Objective
To characterize pharyngocutaneous fistula (PCF) rates and functional outcomes following microvascular free tissue transfer (MVFTT) reconstruction of salvage total laryngectomy (STL) with a review of two different flap inset techniques and a review of the literature.
Methods
Retrospective review.
Results
Review of the literature revealed 887 patients who underwent STL MVFTT from 14 references. Ninety‐six STL MVFTTs were performed by the authors, with 36 (38%) patients undergoing multilayer fascial underlay (MLFU) closure and 60 (62%) a standard single layer closure (SLC). One (3%) PCF occurred in the MLFU group compared to 12 (20%) in the SLC cohort (P = .03). Postoperative gastrostomy (G)‐tube dependence was lower following MLFU closure compared to SLC (25% vs. 57%, P < .01), whereas pharyngoesophageal stricture (PES) (28% vs. 38%), tracheoesophageal puncture (TEP) placement (42% vs. 42%), and TEP usage (87% vs. 88%) did not significantly differ (P > .05).
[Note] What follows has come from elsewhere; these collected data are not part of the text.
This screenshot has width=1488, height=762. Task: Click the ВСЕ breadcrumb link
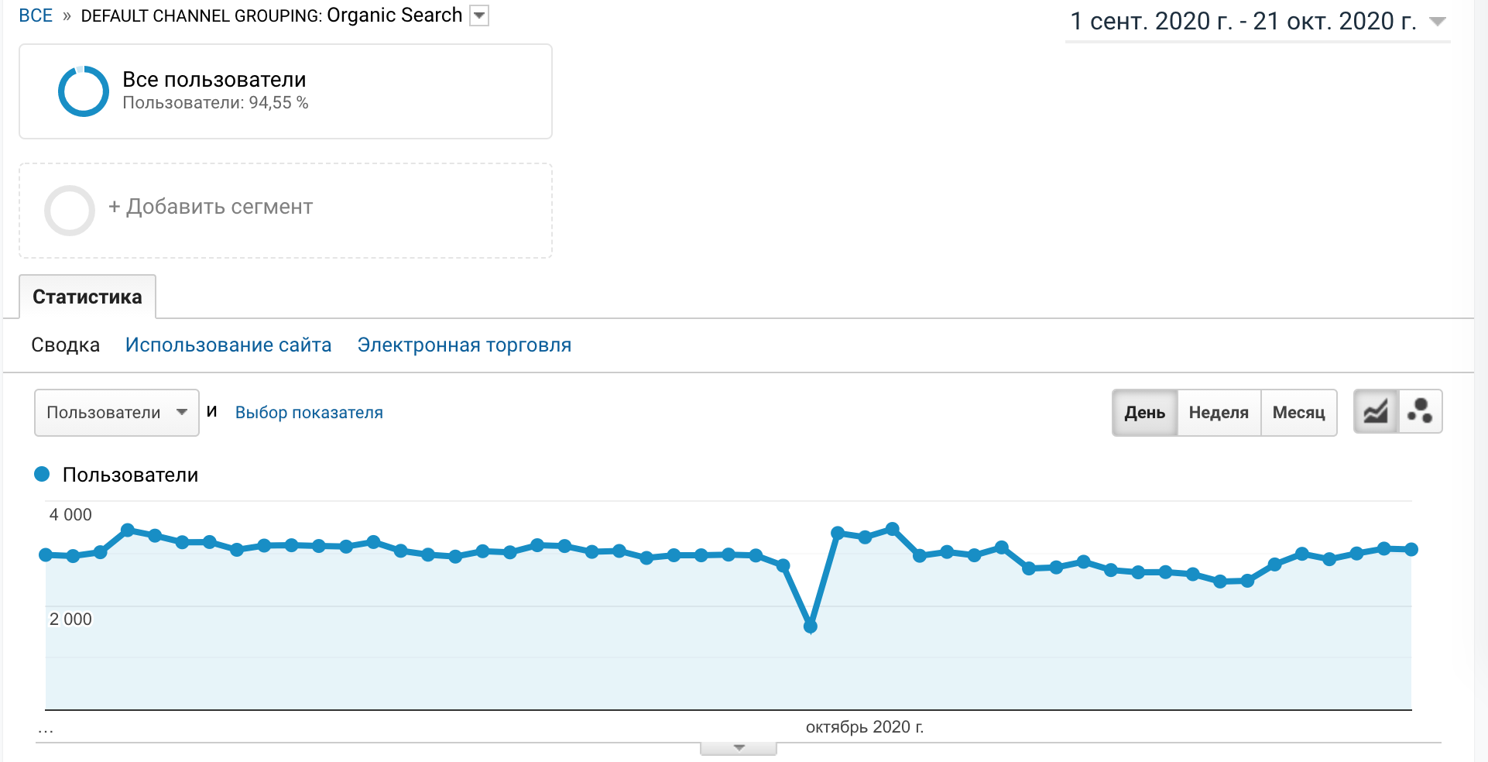(x=36, y=16)
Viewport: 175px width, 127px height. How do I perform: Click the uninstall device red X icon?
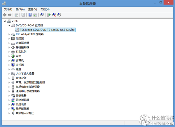pos(54,15)
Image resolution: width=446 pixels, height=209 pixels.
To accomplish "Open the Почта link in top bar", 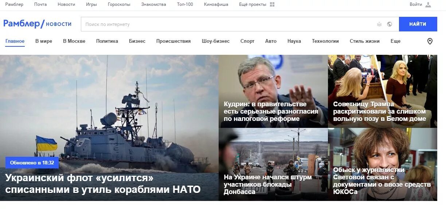I will (x=40, y=4).
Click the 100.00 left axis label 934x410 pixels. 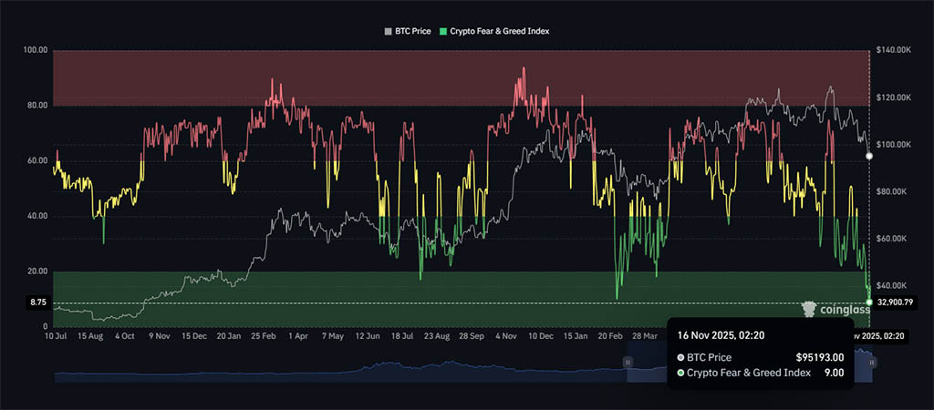click(36, 50)
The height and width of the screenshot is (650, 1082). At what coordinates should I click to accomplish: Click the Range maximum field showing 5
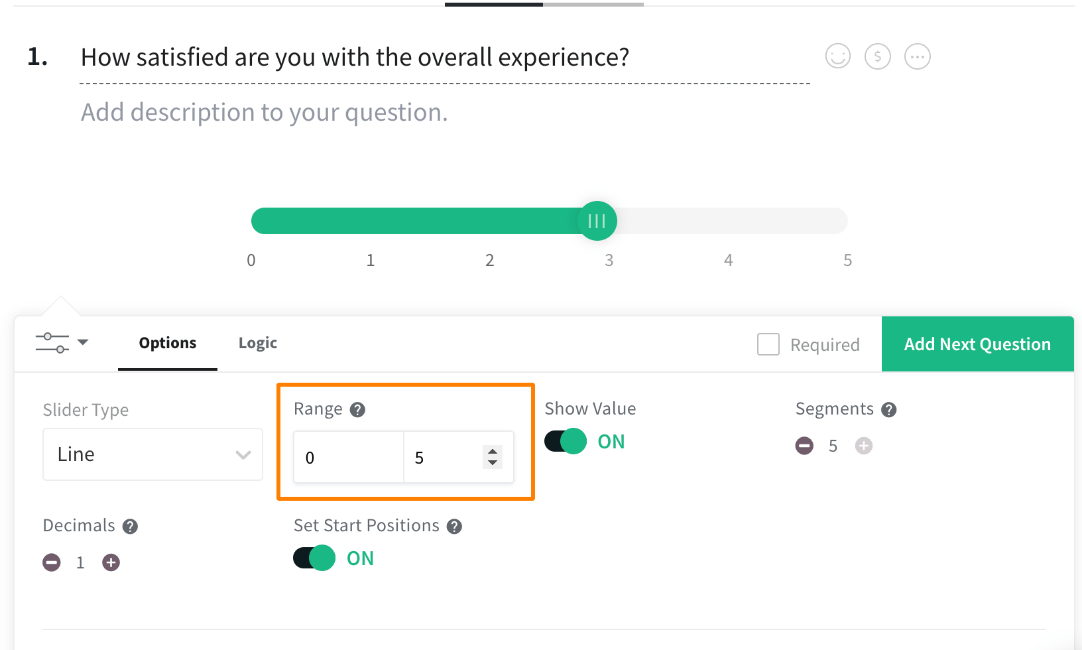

Compared to pooled rates from the literature, patients who underwent a MLFU MVFTT inset technique demonstrated significantly lower PCF incidence (3% vs. 23%, P < .01) without significant differences in PES (28% vs 23%, P = .55), G‐tube dependence (25% vs. 23%, P = .25), or TEP placement (42% vs. 59%, P = .09).
Conclusion
Despite MVFTT reconstruction after STL, G‐tube dependence, PCF formation, and limitations of speaking rehabilitation (TEP) remain a significant issue. Modification of MVFTT inset may provide an opportunity to reduce PCF incidence without affecting other functional outcomes.